Cassel, himself a Catholic, said that the sheer number of attempts on Hitler’s life stands in opposition to stereotype of 1930s- and 1940s-era Germans as “mindless Hitler drones.” There was, he said, a “fairly strong Christian underground in Germany.”

“Hitler never killed faith and never killed the independent spirit of these people,” he said. “There was a decent German.”

The documentary does give Pius’ critics a chance to voice their opinions, but one is definitely left with a good impression of Pope Pacelli.

In fact, one panelist at the Sheen Center, Gary Krupp, president of the Pave the Way Foundation, said that the October 18, 1943, deportation of Jews from Rome would have been far worse had Pius not intervened.

“Pope Pius XII sent his nephew to meet with the governor-general of Rome and threatened to speak out vehemently against the arrest of the Jews in Rome and the Nazi movement,” said Krupp, who says he has been uncovering documents in the Vatican archives in support of the late pope. Krupp’s foundation works for better relations among religions.

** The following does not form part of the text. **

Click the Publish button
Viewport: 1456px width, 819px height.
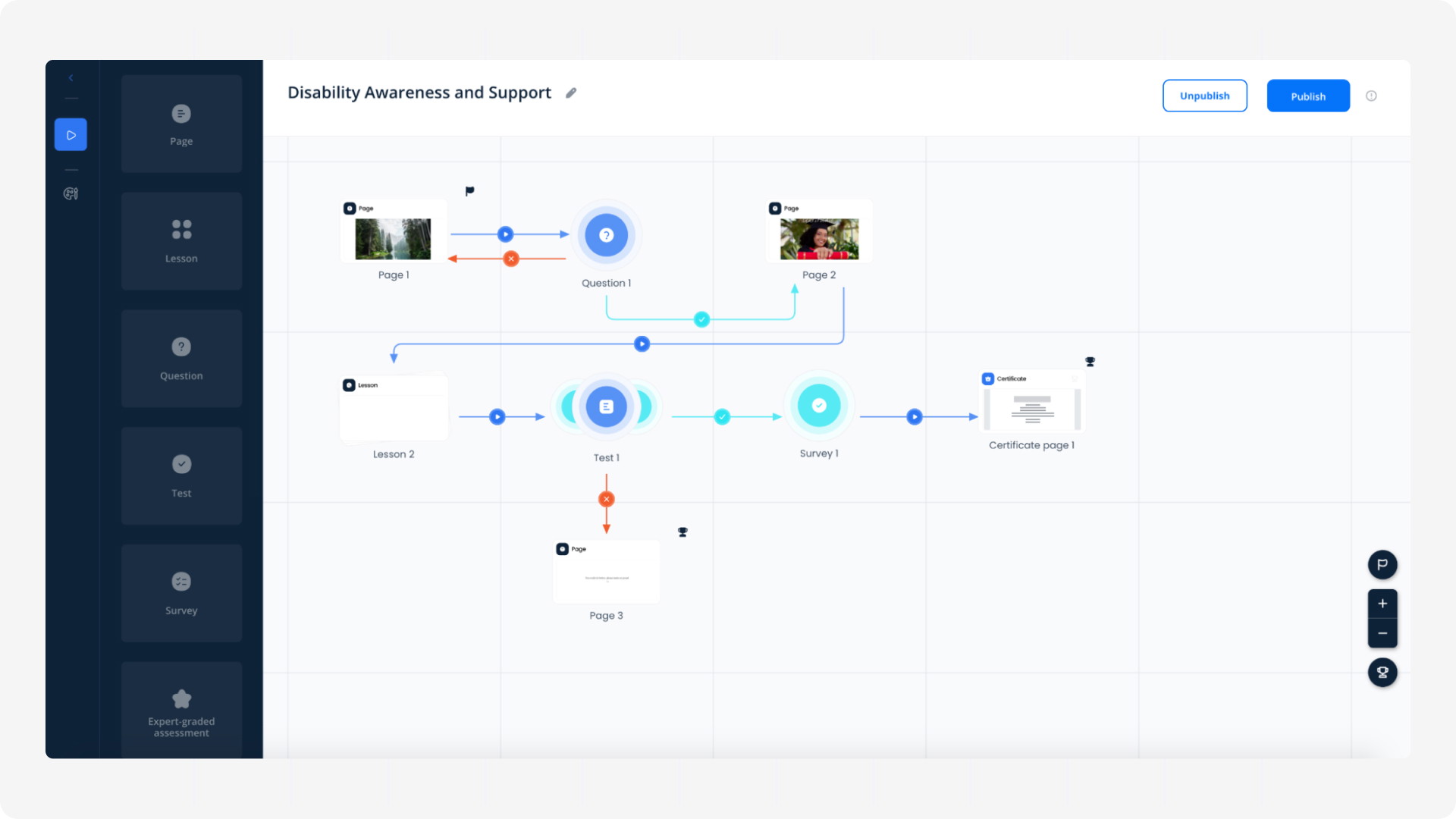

The Nazi governor-general, he said, knew that if he had not stopped the arrests and Pius carried out his threat, “it would have caused riots all over Catholic Europe.” The remaining 11,000 Jews living in Rome were thus spared.

Riebling said that one concern Pius had that led to his greater discretion was about the possibility of schism in the Church.

“If he made German Catholics choose between the Pope and Hitler, most German Catholics would have chosen Hitler, not because he was genocidal, necessarily, but because he was German,” Riebling said.

“He was not silent,” Krupp insisted. “Anybody who has a computer can go to the archives of the New York Times from 1939 to 1958 and search ‘Pius XII and Jews’…. You will see hundreds of articles, with not one negative article.”